What is Chunking in LLM Systems?
The Core Problem
Modern LLMs can only process a finite amount of text in a single request. Even the largest production models accept between 4,000 and 200,000 tokens per call. Your enterprise knowledge base with millions of documents and billions of tokens cannot possibly fit. A concrete example: suppose you have a 10,000 page employee handbook with 5 million tokens total. When an employee asks "What's the parental leave policy?", the system needs to show the LLM only the relevant 2 to 5 pages out of those 10,000. Chunking prepares the handbook so the system can quickly find and retrieve just those relevant sections.
How It Works
The chunking pipeline runs offline during document ingestion. A 2,000 token design document might be split into 4 to 6 chunks of 300 to 600 tokens each. Each chunk becomes a searchable unit: it gets converted to a vector embedding and stored in a database alongside metadata like document ID, section title, and timestamps.

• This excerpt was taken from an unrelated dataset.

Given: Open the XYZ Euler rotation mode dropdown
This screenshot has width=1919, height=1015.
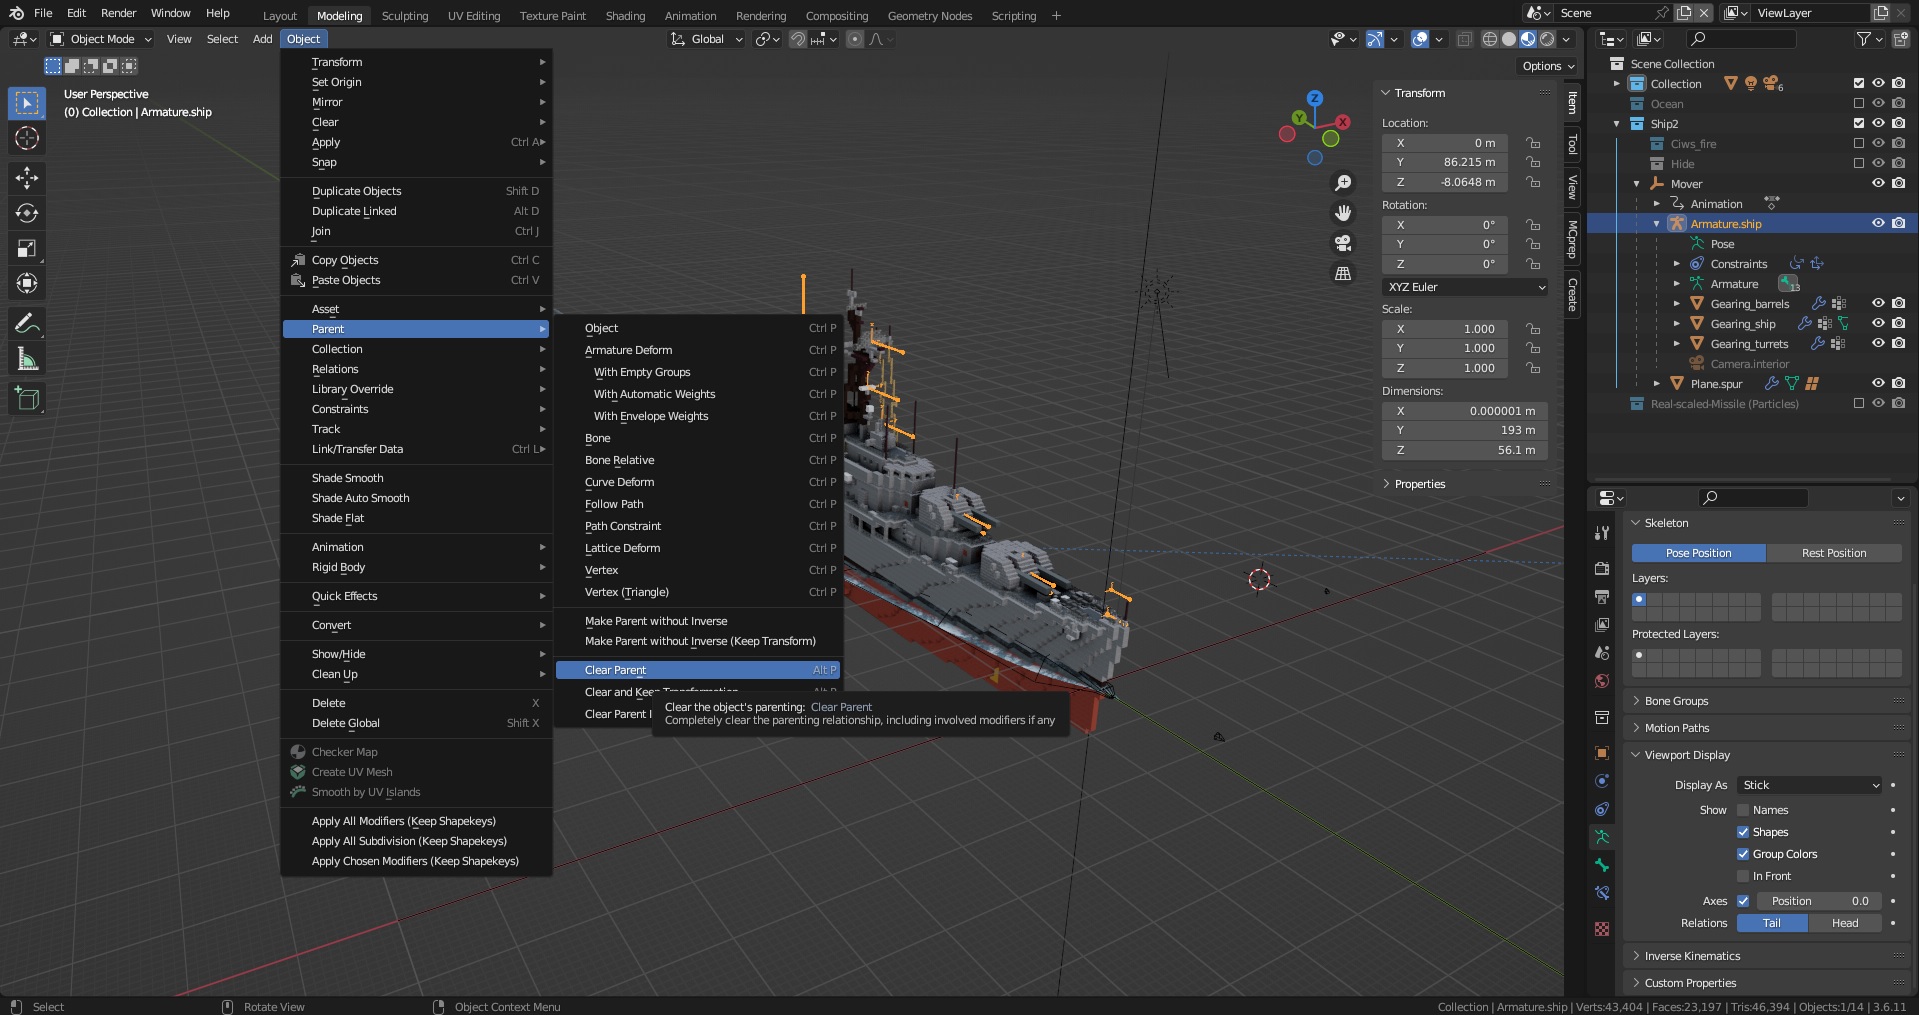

At query time, the system embeds the user's question, searches the chunk database for the most relevant 10 to 40 chunks, and assembles them into the context window along with instructions and conversation history. The LLM then generates an answer based on only those retrieved chunks, not the entire corpus.
Why This Matters
Without chunking, you face an impossible choice: either send entire documents (wasting tokens and money on irrelevant content) or send nothing (the model has no information to work with). Chunking lets you balance precision, cost, and answer quality by retrieving just enough context for the model to succeed.